* **Tasks and exercises**
a) In the EVMbench article, rewrite the paragraph beginning "OpenAI and Paradigm released EVMbench on February 18, 2026" as a short bulleted list that keeps its main facts.
b) Answer these questions from the EVMbench article, one line each:
(i) How many security researchers take part in Code4rena audits?
(ii) What is the Tempo blockchain designed for?
(iii) How many completed audits do EVMbench's 120 vulnerabilities come from?

Start of Source extract

Disclaimer: SpendNode is for informational purposes only and is not a financial advisor. Some links on this site are affiliate links - we may earn a commission at no extra cost to you. This does not affect our data or rankings. Affiliate DisclosureView Policy
Crypto News

OpenAI and Paradigm Launch EVMbench as AI Exploits 70 Percent of Critical Smart Contract Bugs That Once Stumped Every Model

Updated: Feb 18, 2026By SpendNode Editorial
DisclaimerThis article is provided for informational purposes only and does not constitute financial advice. All fee, limit, and reward data is based on issuer-published documentation as of the date of verification.

Key Analysis

EVMbench benchmarks AI agents on 120 real smart contract vulnerabilities. GPT-5.3-Codex now exploits over 70% of critical bugs, up from under 20%.

OpenAI and Paradigm Launch EVMbench as AI Exploits 70 Percent of Critical Smart Contract Bugs That Once Stumped Every Model

The biggest name in artificial intelligence and the most influential venture firm in crypto just built a tool that measures how well AI can break into smart contracts, and the results should make every protocol team reconsider their security stack.

OpenAI and Paradigm released EVMbench on February 18, 2026, an open evaluation framework that tests AI agents across three dimensions: detecting vulnerabilities, patching them, and exploiting them for profit. The benchmark draws on 120 curated vulnerabilities from 40 completed audits, most sourced from Code4rena competitive audit competitions. When the project started, the best AI models could exploit fewer than 20% of critical, fund-draining bugs. As of the launch, GPT-5.3-Codex cracks over 70%.

From Under 20% to 70%: The Exploit Rate That Changes Everything

The headline number is hard to ignore. A 3.5x improvement in AI exploit capability did not happen over years. It happened over the course of a single model generation.

EVMbench's vulnerability dataset is not synthetic. These are real bugs that cost real money in real protocols. Code4rena audits involve over 100 security researchers competing to find flaws in production-ready codebases. The vulnerabilities EVMbench curates from these competitions represent the hardest class of smart contract bugs: the ones sophisticated human auditors flag as critical and fund-draining.

When OpenAI and Paradigm began calibrating EVMbench, top-tier language models struggled with these bugs. Fewer than one in five critical vulnerabilities could be exploited by the best available AI. Today, GPT-5.3-Codex exploits more than seven out of ten. The benchmark also includes vulnerability scenarios from the Tempo blockchain, a purpose-built Layer 1 designed for high-throughput stablecoin payments, extending the evaluation into payment-specific smart contract code.

End of Source extract
Start of Dataset

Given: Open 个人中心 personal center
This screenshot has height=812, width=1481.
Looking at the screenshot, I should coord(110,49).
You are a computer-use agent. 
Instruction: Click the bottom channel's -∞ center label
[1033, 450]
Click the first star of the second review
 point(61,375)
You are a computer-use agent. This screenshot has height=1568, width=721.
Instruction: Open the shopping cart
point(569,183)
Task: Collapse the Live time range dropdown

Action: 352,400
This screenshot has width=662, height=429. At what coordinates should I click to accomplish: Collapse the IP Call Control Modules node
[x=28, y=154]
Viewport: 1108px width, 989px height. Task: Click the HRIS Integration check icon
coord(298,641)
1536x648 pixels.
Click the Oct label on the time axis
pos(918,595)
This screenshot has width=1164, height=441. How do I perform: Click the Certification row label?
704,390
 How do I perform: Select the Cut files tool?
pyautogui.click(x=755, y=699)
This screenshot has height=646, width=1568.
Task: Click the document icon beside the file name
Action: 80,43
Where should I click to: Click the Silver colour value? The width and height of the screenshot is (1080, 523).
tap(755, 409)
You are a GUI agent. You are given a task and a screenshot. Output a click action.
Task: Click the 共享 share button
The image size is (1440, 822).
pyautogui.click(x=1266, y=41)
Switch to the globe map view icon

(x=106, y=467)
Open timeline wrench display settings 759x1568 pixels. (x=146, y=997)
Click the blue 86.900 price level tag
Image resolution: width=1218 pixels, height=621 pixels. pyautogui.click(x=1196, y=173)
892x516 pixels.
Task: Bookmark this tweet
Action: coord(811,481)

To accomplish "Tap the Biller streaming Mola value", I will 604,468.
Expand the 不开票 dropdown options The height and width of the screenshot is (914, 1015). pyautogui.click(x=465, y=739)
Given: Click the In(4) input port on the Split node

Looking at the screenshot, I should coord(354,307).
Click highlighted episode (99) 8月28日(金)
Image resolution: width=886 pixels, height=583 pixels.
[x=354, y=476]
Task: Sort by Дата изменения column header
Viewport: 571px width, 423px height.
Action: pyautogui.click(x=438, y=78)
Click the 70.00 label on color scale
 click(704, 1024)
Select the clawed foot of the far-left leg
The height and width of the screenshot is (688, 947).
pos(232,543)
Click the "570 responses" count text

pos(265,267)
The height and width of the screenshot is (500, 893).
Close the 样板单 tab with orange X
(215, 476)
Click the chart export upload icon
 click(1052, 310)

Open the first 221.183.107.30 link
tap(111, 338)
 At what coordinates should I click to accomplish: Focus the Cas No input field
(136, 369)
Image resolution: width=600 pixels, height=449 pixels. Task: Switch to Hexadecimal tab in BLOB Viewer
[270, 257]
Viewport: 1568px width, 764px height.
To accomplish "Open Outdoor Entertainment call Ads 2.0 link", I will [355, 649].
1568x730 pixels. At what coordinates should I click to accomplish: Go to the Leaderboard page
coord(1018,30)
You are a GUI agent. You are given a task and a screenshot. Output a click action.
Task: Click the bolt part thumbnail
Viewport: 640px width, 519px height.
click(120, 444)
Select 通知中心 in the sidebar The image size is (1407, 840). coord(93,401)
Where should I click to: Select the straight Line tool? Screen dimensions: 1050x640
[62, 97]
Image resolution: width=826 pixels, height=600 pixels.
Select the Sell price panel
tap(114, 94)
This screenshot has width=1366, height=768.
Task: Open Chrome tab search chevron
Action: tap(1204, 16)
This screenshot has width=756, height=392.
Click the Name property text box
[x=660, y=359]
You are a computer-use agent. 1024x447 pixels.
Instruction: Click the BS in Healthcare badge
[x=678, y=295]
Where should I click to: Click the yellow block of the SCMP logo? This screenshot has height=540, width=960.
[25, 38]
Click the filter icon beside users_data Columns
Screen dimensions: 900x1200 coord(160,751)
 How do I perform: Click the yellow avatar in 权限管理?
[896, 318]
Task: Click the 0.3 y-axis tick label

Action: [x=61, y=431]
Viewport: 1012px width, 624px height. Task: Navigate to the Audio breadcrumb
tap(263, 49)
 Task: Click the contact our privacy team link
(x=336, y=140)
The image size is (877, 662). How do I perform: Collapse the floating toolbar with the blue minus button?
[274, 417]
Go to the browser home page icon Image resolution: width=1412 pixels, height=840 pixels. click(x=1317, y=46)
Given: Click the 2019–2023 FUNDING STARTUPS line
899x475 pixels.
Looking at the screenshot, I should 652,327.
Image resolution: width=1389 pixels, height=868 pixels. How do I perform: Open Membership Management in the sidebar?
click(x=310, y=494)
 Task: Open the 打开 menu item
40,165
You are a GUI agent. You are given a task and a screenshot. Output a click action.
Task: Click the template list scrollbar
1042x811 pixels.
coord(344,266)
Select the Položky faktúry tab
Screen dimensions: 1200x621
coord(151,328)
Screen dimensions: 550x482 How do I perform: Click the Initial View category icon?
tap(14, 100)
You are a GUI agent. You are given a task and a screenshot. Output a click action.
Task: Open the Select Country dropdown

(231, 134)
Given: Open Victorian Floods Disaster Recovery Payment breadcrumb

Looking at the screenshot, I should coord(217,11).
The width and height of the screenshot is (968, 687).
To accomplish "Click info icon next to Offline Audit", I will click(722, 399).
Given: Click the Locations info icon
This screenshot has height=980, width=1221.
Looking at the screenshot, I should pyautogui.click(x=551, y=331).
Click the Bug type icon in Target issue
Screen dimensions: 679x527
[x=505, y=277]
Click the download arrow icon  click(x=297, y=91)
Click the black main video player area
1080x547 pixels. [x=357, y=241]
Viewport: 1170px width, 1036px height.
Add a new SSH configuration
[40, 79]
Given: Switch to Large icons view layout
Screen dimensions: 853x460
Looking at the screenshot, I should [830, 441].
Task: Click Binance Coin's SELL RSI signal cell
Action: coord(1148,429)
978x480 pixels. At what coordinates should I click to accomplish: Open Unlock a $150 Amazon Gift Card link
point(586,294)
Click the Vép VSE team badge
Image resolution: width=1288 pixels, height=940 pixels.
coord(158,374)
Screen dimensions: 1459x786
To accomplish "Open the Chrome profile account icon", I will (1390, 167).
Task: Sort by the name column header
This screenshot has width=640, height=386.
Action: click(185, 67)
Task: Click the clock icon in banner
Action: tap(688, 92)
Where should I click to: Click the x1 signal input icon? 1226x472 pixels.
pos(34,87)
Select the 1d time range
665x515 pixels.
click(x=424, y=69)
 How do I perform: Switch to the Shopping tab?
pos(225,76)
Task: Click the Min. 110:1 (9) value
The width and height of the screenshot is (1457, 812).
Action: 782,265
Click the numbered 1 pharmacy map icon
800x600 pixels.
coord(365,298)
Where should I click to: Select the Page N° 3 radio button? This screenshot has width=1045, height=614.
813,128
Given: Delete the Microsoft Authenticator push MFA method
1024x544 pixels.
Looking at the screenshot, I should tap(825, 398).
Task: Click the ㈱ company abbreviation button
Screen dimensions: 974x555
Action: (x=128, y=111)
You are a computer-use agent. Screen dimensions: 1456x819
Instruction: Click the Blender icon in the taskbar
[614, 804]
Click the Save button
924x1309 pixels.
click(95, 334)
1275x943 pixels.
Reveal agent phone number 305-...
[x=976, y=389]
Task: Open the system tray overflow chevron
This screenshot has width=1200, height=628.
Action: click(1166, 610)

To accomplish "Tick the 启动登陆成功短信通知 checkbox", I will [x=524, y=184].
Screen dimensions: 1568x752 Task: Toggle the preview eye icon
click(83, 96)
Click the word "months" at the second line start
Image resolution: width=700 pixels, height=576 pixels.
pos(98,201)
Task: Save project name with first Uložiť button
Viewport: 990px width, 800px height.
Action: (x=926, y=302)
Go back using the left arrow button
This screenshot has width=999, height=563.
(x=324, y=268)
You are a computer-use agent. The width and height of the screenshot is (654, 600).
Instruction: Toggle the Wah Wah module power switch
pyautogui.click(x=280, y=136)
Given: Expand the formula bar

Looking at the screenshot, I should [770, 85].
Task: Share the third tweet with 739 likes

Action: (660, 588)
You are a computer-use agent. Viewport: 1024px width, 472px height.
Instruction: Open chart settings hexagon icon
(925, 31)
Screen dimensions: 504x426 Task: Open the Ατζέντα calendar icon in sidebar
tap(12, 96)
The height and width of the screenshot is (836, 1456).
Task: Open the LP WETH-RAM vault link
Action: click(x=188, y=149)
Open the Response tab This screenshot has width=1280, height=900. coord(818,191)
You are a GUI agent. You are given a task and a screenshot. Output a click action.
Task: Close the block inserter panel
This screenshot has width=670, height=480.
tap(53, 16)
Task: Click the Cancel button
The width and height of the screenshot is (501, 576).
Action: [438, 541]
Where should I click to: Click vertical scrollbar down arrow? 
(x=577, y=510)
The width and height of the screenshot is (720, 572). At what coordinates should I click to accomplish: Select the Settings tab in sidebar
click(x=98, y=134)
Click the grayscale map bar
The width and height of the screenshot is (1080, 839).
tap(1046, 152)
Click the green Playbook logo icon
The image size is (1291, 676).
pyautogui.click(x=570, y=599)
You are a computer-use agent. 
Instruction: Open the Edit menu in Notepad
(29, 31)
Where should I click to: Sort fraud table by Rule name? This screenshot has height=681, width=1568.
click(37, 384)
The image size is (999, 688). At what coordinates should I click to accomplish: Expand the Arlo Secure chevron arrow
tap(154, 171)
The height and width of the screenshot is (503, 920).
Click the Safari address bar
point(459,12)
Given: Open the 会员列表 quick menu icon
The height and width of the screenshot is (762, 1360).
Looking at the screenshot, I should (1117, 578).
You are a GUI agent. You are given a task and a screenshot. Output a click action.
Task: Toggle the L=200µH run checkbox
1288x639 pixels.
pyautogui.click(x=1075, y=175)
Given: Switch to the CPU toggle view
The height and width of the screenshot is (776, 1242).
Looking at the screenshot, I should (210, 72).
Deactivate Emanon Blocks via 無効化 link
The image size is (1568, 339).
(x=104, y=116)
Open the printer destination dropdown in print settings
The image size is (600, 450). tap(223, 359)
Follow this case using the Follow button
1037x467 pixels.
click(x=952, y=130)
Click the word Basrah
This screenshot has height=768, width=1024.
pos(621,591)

End of Dataset

* **Answers for this exercise**
a)
- OpenAI and Paradigm released EVMbench on February 18, 2026.
- It is an open evaluation framework that tests AI agents on detecting, patching, and exploiting vulnerabilities for profit.
- It uses 120 curated vulnerabilities from 40 completed audits, most from Code4rena competitive audit competitions.
- When the project started, the best AI models could exploit fewer than 20% of critical, fund-draining bugs.
- At launch, GPT-5.3-Codex exploits over 70%.

b)
(i) Over 100 security researchers.
(ii) High-throughput stablecoin payments.
(iii) 40 completed audits.